The second in the series of murder mysteries set in Holmes County, Ohio and the wonders of Amish Country was a true joy to read. Broken English by P.L. Gaus fit the tone of the first novel with a gripping and believable plot, intertwined with local charm and developing characters that are easy to relate to, and care about.
I suspect many people like to have several books going at the same time. For me I have a history book or biography underway while also a work of fiction is sitting along the bed for late-night reading. The charm of the works by Gaus is they paint such detail and depth to everything from clothes to home furnishings. There is a mental image conveyed through words that make the book visual in ways that most authors have no ability to achieve. By the time the action is set to play out the reader has a very good sense of the how everything looks as the characters make the pages turn.
If you have not read one of these books yet, please do yourself a favor and pick one up soon.
The peaceful town of Millersburg, Ohio, in the heart of Ohio’s Amish country, is rocked by the vicious murder of one of its citizens at the hands of an ex-convict. When a local reporter covering the story ends up dead as well, with the convict already behind bars, suspicion falls on David Hawkins, father of the first victim. But Hawkins is nowhere to be found, not even among the protective Amish colony that had taken him in as one of its own regardless of his shadowy past.

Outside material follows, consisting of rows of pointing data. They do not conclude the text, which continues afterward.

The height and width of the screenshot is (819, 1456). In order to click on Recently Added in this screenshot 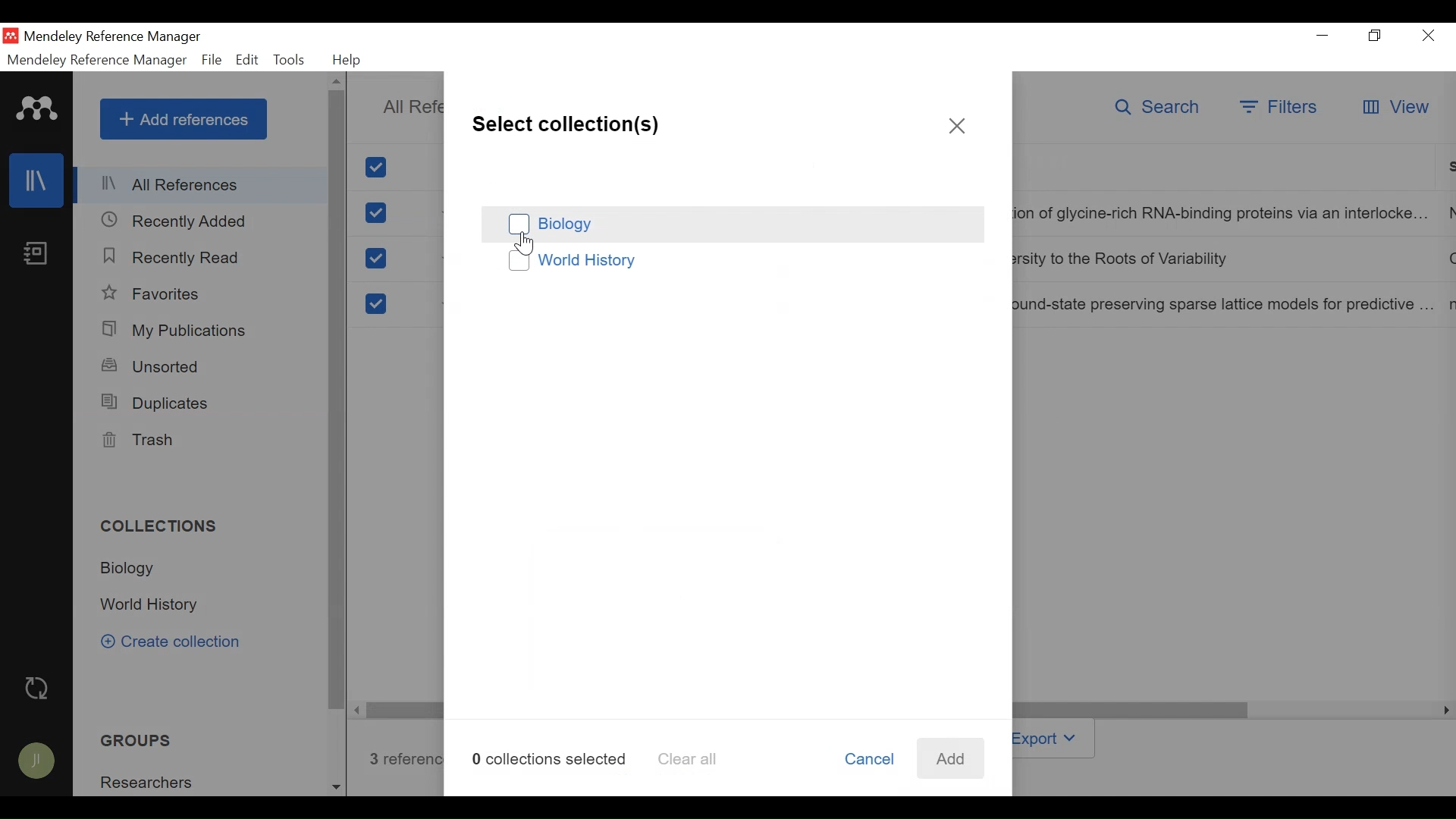, I will do `click(173, 221)`.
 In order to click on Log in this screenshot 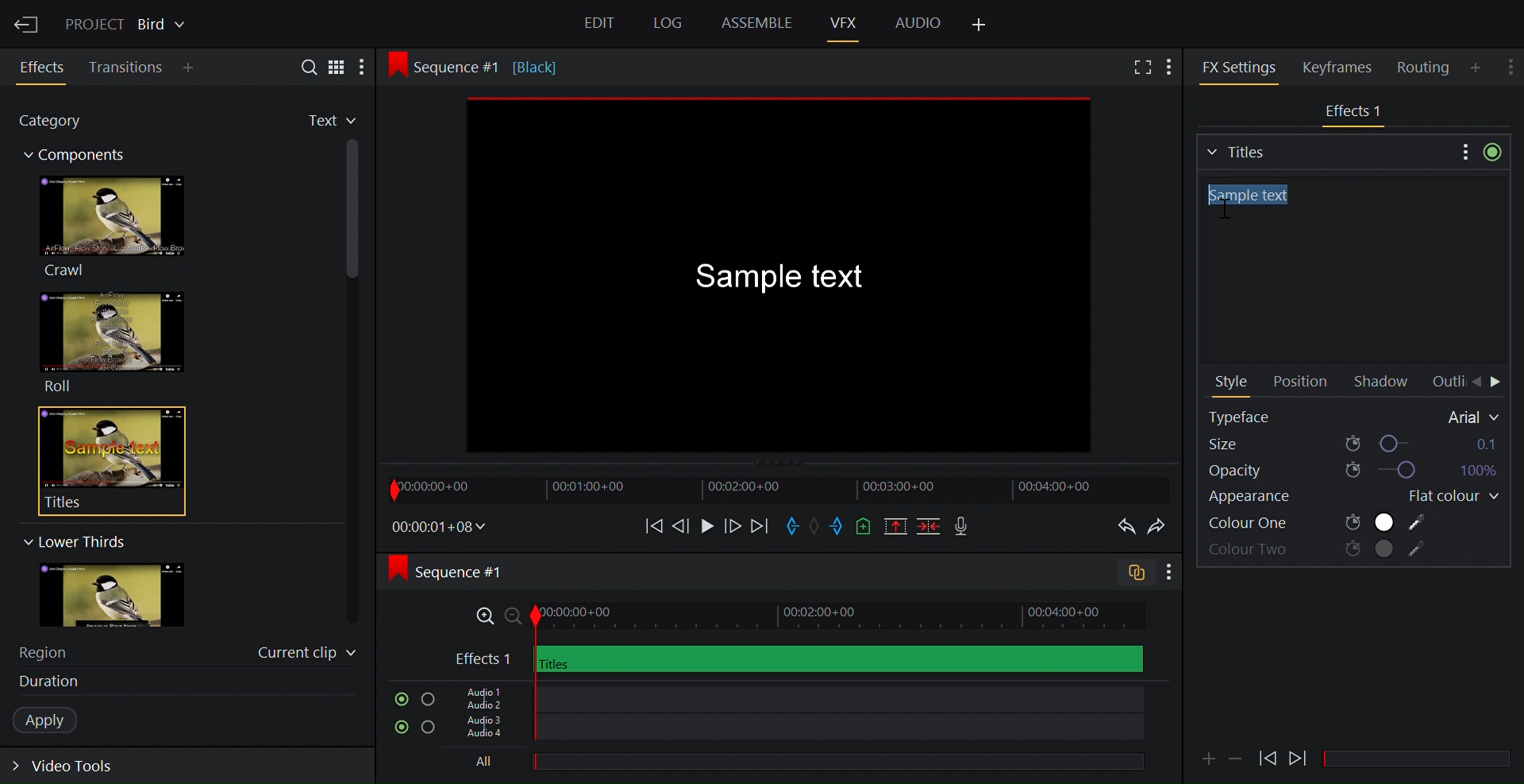, I will do `click(665, 24)`.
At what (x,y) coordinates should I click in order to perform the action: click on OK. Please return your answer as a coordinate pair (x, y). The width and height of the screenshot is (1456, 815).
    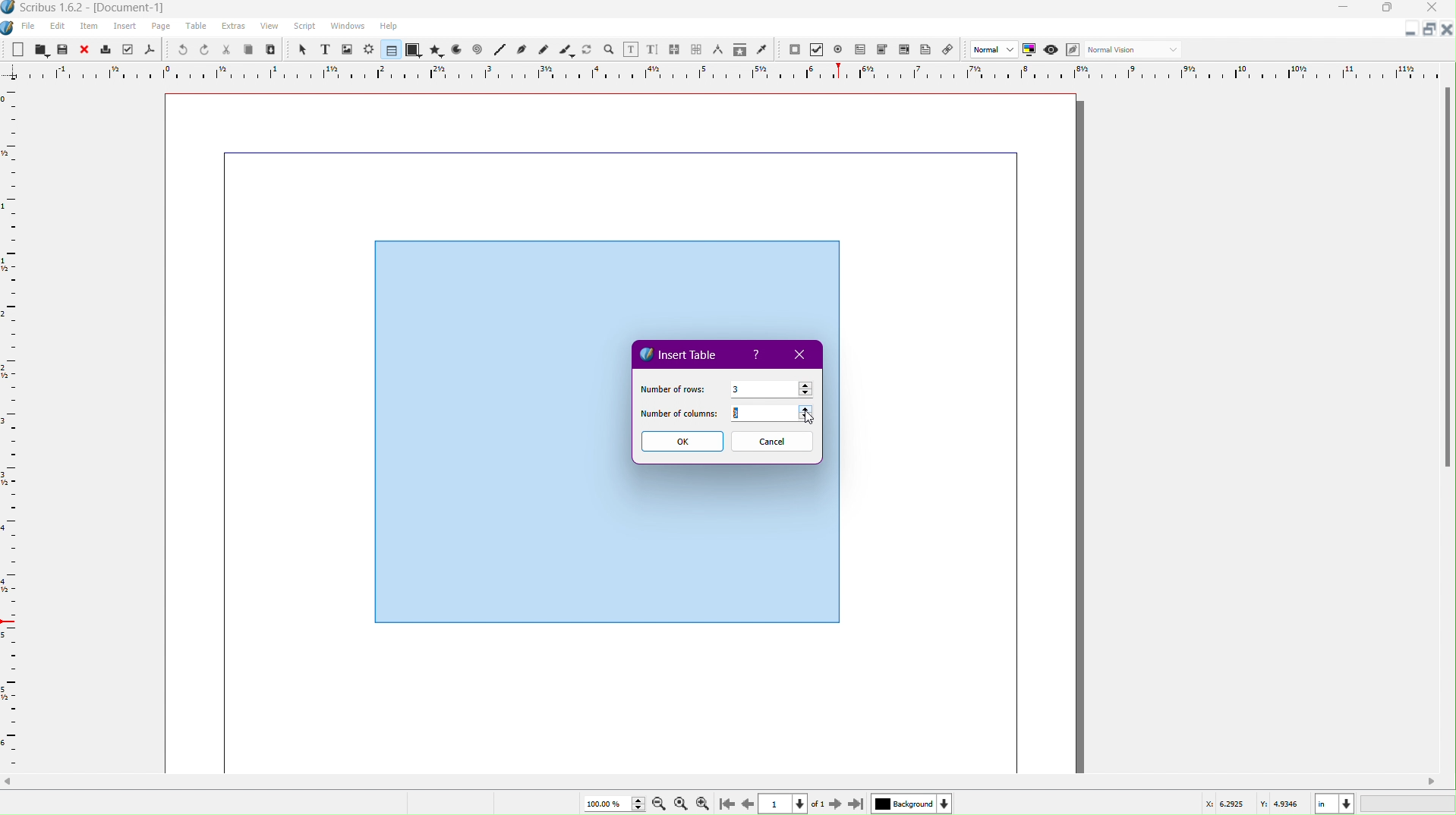
    Looking at the image, I should click on (681, 442).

Following on the critical and popular success of his first book, mystery writer P. L. Gaus again brings us a moral and legal conundrum as Professor Michael Branden, Sheriff Bruce Robertson, and Pastor Cal Troyer set out to uncover the truth that seems so elusive in their otherwise quiet corner of the world.
Along the way, Gaus paints a unique portrait of the relationship between the Amish and the “English” cultures as seen from the inside. Against this backdrop, Broken English is a tale of honor, deception, and revenge, where circumstances and the search for justice test the mettle of the closest of friends and reveal the desperate measures of the strongest of foes.